→ **Task details**:
Working through the entries below, find how many lines include the string "label"; give only that number.

(Beginning of Records provided)

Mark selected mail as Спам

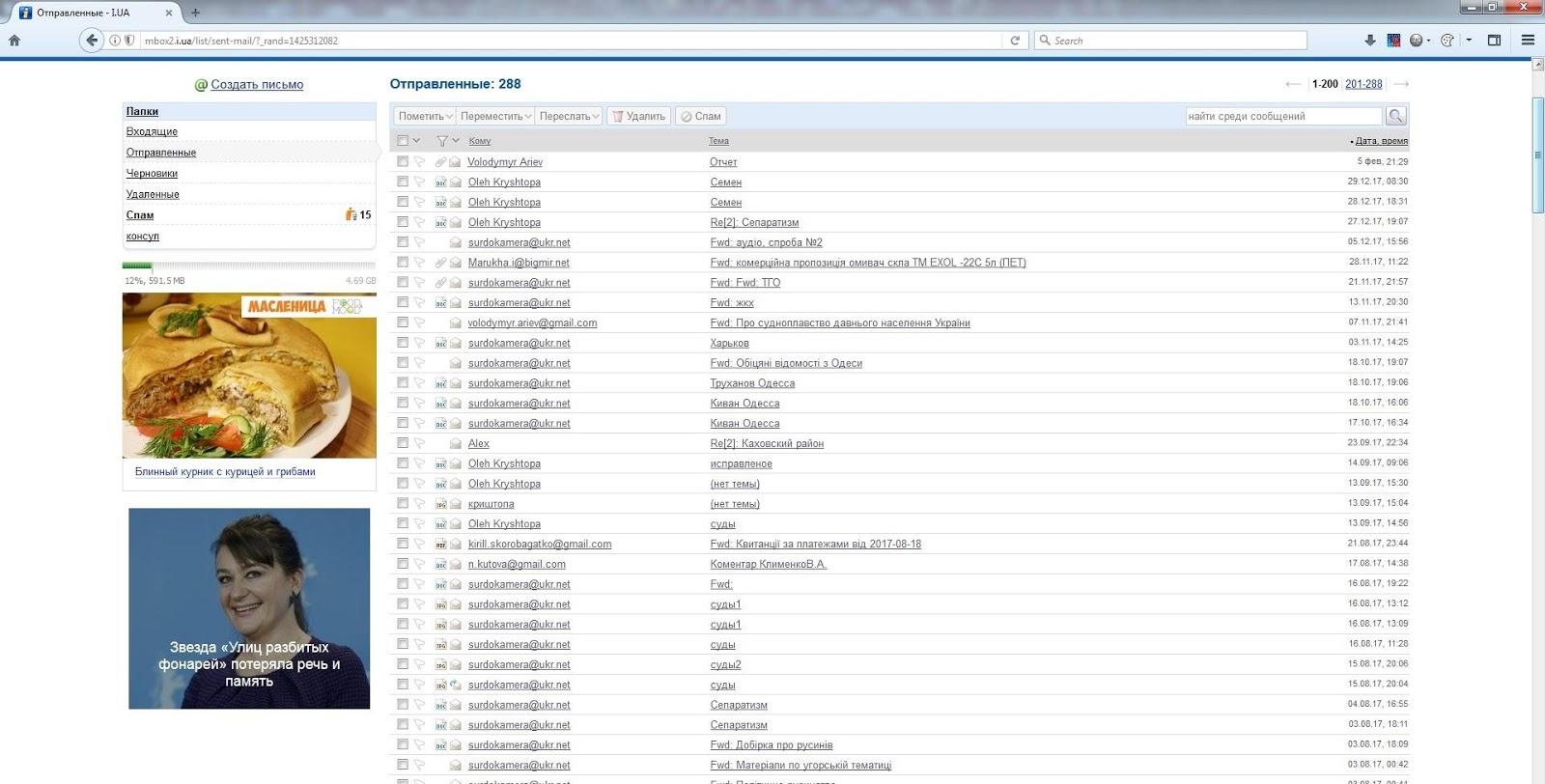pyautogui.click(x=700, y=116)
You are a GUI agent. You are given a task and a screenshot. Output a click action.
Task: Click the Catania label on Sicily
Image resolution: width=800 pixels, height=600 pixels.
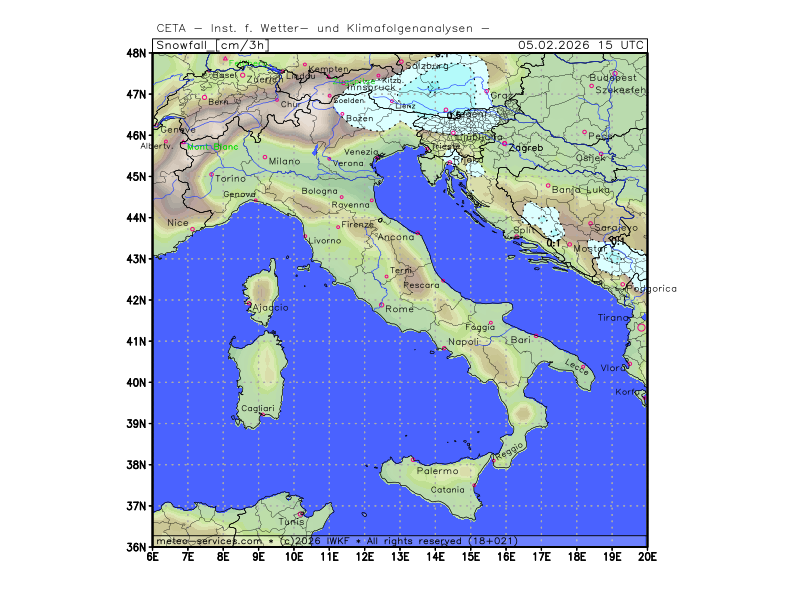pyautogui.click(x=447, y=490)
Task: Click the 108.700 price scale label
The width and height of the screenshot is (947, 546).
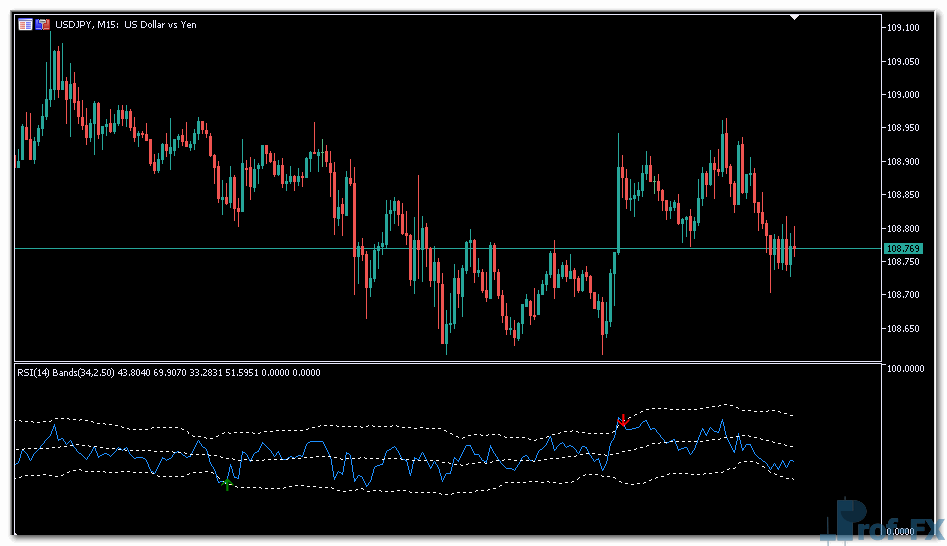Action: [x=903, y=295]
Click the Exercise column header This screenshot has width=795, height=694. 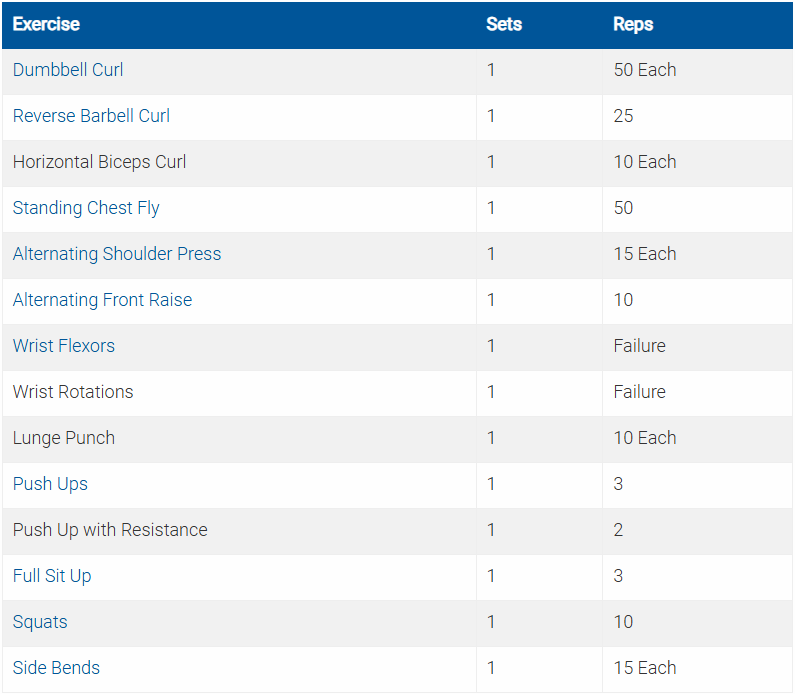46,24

(End of Records provided)

→ **Solution for this exercise**:
2